* WHAT YOU SHOULD DO
Change every "Click" to "Select" in the records below, and keep everything else unchanged. Leave the pictures out of your answer.

* RECORDS SHOWN
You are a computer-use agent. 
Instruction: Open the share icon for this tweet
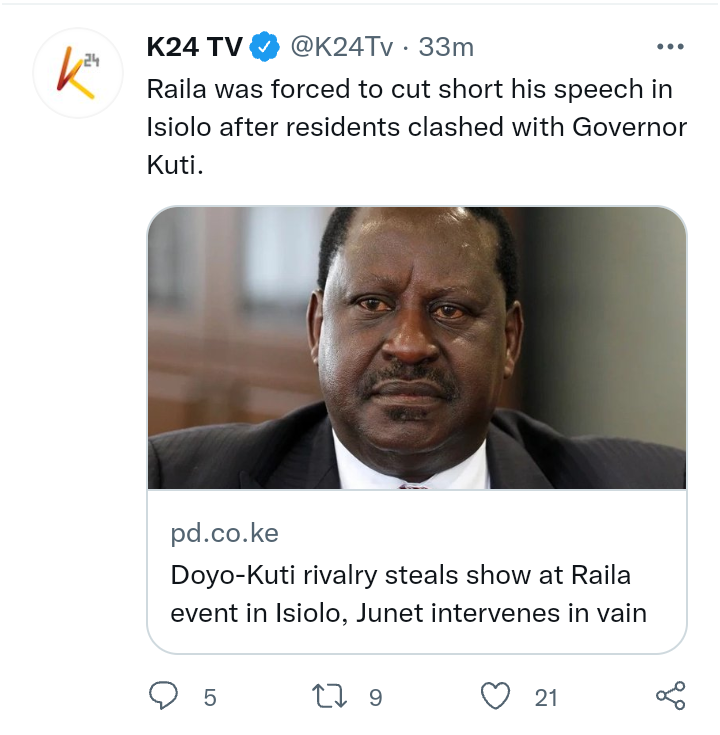tap(671, 696)
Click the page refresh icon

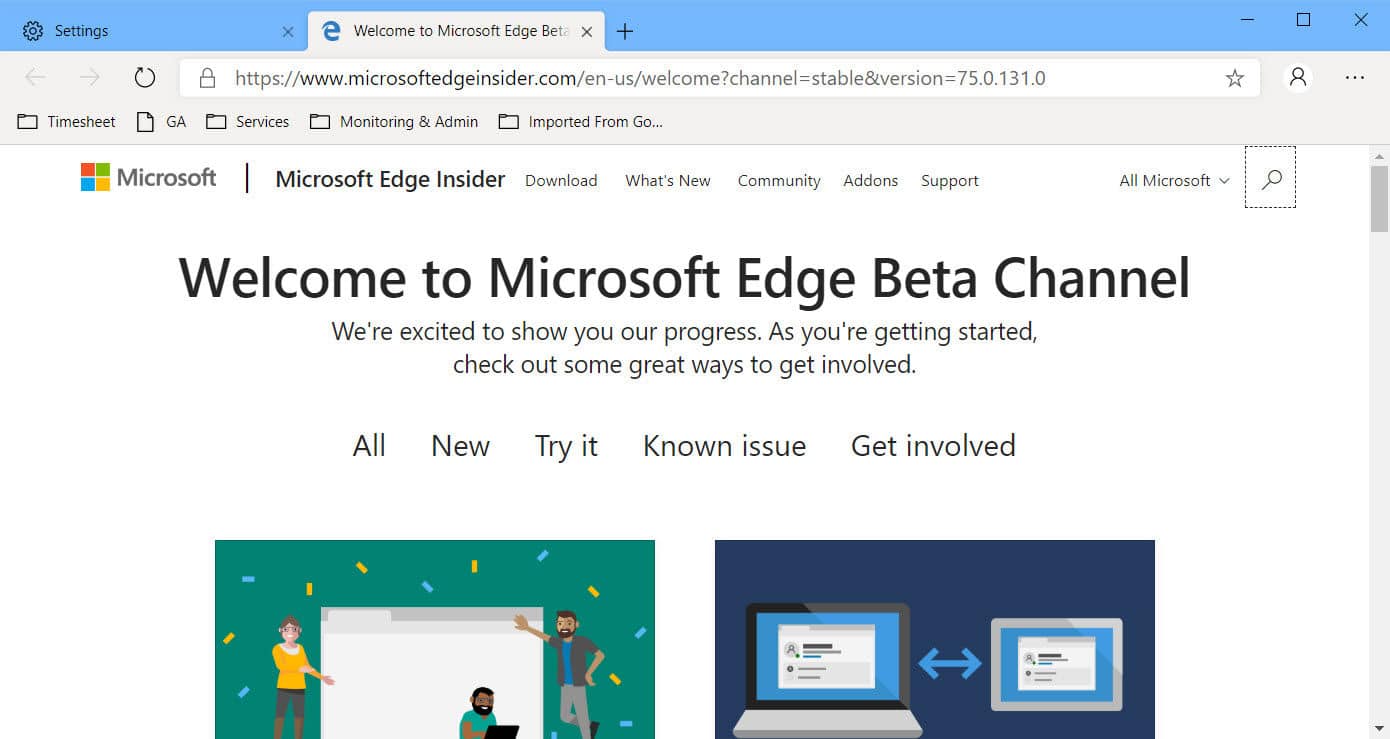coord(145,78)
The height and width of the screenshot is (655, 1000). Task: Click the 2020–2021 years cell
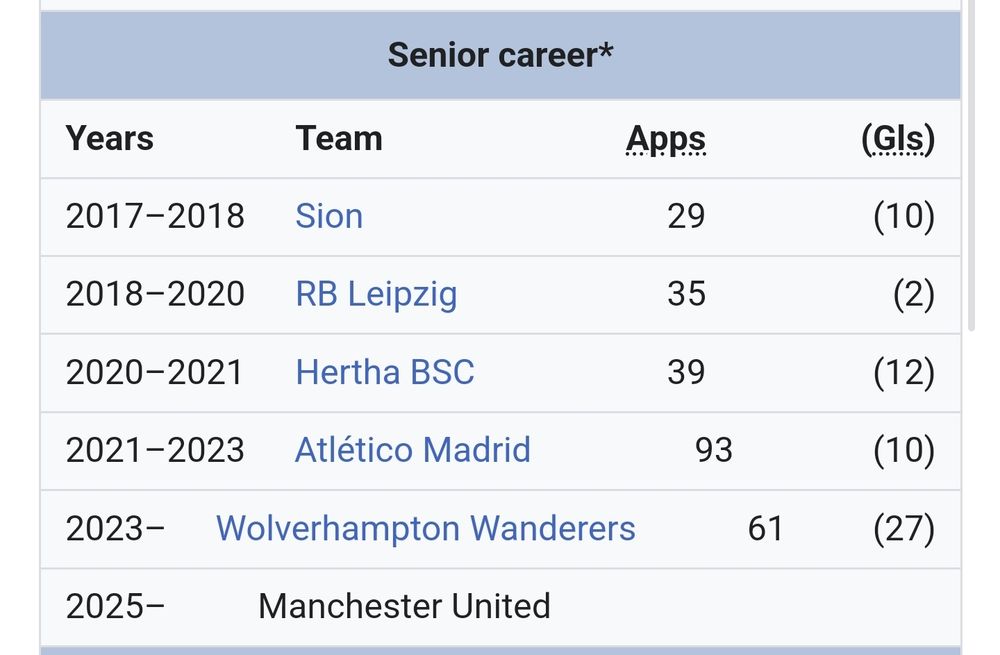tap(154, 372)
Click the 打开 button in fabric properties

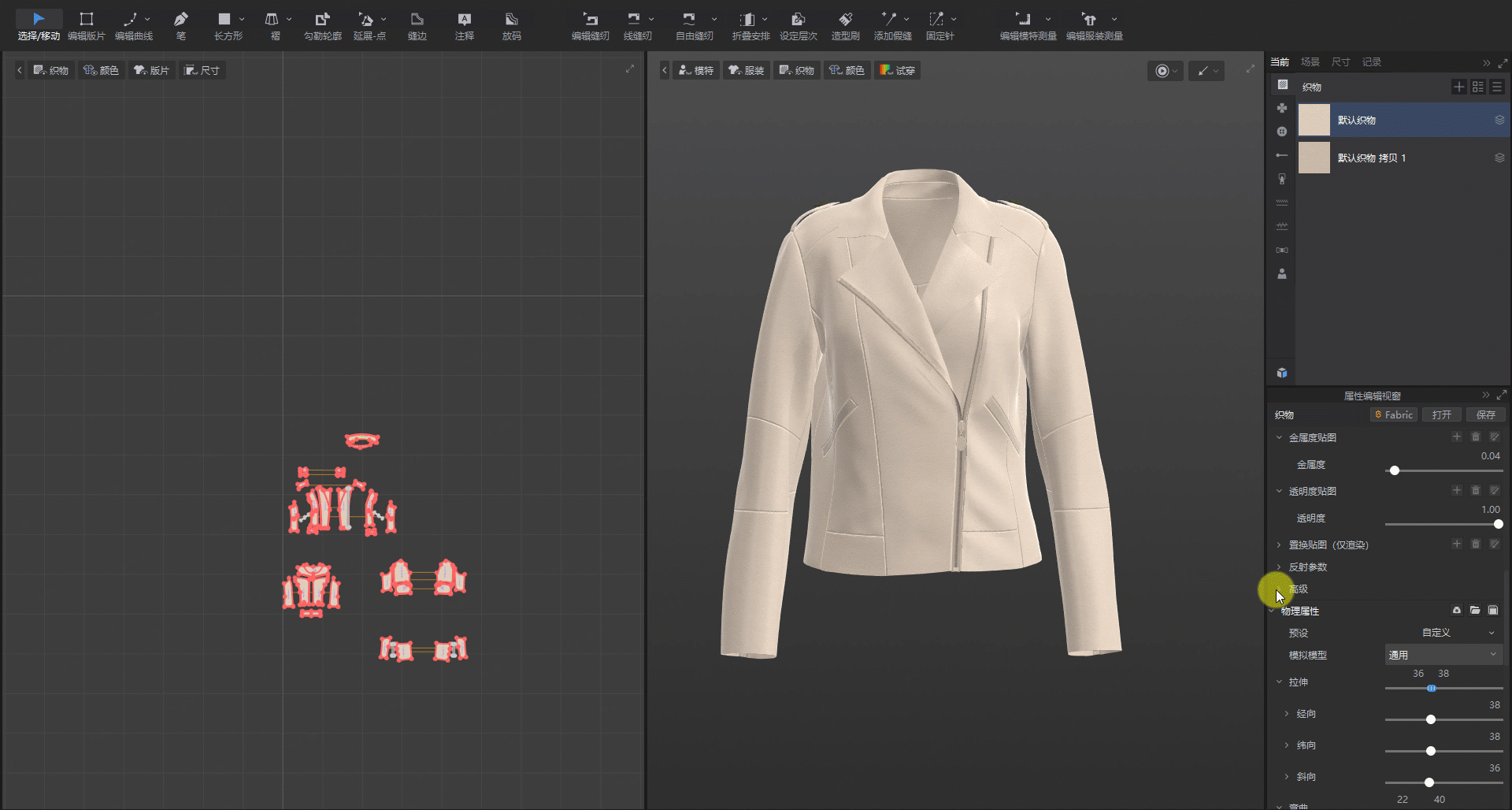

* FULL RESPONSE
You are a computer-use agent. 
Instruction: Open the share icon for this tweet
tap(671, 696)
Select the page refresh icon

coord(145,78)
The height and width of the screenshot is (655, 1000). Task: Select the 2020–2021 years cell
tap(154, 372)
Select the 打开 button in fabric properties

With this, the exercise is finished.